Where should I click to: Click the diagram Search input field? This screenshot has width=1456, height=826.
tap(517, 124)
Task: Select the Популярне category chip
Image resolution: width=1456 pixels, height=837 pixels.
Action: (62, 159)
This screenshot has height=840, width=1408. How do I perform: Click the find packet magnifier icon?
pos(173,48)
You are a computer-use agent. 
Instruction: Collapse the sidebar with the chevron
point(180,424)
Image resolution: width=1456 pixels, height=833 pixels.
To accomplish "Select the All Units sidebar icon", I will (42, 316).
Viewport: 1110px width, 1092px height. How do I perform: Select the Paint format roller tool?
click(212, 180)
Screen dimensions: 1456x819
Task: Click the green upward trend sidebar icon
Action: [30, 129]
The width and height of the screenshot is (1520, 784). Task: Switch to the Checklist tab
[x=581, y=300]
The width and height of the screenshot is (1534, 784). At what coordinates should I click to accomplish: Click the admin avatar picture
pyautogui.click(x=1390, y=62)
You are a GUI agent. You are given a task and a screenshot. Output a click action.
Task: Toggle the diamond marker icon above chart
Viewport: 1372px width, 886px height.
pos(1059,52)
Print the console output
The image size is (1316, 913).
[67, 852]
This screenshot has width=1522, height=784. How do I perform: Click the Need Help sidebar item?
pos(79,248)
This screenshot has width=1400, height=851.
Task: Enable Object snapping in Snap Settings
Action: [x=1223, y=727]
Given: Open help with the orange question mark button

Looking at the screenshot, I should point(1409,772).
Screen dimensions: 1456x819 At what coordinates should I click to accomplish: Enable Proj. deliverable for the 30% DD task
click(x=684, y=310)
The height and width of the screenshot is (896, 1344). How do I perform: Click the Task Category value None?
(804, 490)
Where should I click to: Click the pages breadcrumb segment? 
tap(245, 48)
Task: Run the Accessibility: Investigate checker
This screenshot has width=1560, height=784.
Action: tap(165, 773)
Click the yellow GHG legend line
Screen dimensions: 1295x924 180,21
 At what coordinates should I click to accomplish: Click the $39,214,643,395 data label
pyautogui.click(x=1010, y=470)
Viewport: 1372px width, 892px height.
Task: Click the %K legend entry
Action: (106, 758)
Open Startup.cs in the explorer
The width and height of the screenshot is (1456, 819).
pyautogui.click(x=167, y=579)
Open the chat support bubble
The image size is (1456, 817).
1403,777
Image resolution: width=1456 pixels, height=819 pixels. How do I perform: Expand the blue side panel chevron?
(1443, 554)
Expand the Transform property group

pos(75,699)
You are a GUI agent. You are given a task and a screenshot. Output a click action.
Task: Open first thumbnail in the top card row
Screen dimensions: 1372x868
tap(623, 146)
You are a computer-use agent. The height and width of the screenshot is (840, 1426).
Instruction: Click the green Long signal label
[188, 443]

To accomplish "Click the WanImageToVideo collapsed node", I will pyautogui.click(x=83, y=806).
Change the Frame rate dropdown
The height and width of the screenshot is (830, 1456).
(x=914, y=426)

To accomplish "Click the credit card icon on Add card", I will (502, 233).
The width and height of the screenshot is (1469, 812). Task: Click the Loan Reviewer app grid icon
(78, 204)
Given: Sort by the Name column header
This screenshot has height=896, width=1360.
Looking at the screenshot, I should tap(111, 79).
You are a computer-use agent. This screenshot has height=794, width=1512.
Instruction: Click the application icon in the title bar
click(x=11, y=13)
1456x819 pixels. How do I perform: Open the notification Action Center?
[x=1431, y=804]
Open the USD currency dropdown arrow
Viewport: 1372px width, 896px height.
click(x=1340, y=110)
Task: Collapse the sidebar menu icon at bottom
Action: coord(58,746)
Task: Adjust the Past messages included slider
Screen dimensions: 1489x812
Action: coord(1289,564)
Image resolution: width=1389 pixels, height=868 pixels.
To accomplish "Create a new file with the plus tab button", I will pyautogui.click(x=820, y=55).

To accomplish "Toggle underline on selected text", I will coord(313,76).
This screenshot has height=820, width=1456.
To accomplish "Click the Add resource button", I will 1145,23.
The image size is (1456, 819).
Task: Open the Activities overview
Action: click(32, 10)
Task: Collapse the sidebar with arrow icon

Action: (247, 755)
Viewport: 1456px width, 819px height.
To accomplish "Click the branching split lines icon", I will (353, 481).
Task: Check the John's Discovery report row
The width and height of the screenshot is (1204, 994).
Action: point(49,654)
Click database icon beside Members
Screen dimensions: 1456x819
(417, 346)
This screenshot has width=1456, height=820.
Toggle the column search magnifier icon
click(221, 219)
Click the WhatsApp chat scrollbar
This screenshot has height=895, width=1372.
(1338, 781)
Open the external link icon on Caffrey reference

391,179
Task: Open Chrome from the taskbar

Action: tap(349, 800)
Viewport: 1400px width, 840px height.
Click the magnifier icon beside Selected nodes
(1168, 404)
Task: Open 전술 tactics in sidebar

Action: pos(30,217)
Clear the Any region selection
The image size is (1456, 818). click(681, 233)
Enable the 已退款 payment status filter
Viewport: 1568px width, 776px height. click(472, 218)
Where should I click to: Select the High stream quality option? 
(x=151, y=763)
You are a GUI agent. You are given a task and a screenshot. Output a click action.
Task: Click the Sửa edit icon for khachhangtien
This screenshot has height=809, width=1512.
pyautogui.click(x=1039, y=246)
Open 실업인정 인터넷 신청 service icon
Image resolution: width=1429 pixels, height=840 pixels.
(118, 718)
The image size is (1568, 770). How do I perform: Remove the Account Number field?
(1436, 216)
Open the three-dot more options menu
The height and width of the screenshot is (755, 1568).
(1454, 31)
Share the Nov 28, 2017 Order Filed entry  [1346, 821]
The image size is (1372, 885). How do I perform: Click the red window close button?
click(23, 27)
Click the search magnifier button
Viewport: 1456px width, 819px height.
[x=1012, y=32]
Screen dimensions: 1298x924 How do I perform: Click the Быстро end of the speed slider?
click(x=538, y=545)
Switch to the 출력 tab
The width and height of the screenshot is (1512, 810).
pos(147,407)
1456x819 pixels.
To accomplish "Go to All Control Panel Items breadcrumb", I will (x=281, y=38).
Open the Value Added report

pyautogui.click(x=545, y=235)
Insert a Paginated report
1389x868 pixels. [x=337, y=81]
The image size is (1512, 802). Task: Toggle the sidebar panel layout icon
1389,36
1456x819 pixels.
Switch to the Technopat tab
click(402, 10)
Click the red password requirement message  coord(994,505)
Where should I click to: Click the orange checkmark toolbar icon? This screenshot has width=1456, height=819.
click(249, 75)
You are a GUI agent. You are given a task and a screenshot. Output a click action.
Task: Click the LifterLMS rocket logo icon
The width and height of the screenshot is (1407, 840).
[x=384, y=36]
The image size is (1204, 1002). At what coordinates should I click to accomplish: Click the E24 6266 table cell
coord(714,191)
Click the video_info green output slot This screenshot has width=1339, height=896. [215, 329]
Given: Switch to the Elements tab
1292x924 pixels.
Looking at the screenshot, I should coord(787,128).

-------------------------

WHAT YOU ARE ASKED TO DO:
Both the line containing "The height and width of the screenshot is (755, 1568)." and the line containing "Click the red password" belong in the answer. Print them and every line above that falls between them exactly, and no others.

FINISHED EXERCISE:
The height and width of the screenshot is (755, 1568).
(1454, 31)
Share the Nov 28, 2017 Order Filed entry  [1346, 821]
The image size is (1372, 885). How do I perform: Click the red window close button?
click(23, 27)
Click the search magnifier button
Viewport: 1456px width, 819px height.
[x=1012, y=32]
Screen dimensions: 1298x924 How do I perform: Click the Быстро end of the speed slider?
click(x=538, y=545)
Switch to the 출력 tab
The width and height of the screenshot is (1512, 810).
pos(147,407)
1456x819 pixels.
To accomplish "Go to All Control Panel Items breadcrumb", I will (x=281, y=38).
Open the Value Added report

pyautogui.click(x=545, y=235)
Insert a Paginated report
1389x868 pixels. [x=337, y=81]
The image size is (1512, 802). Task: Toggle the sidebar panel layout icon
1389,36
1456x819 pixels.
Switch to the Technopat tab
click(402, 10)
Click the red password requirement message  coord(994,505)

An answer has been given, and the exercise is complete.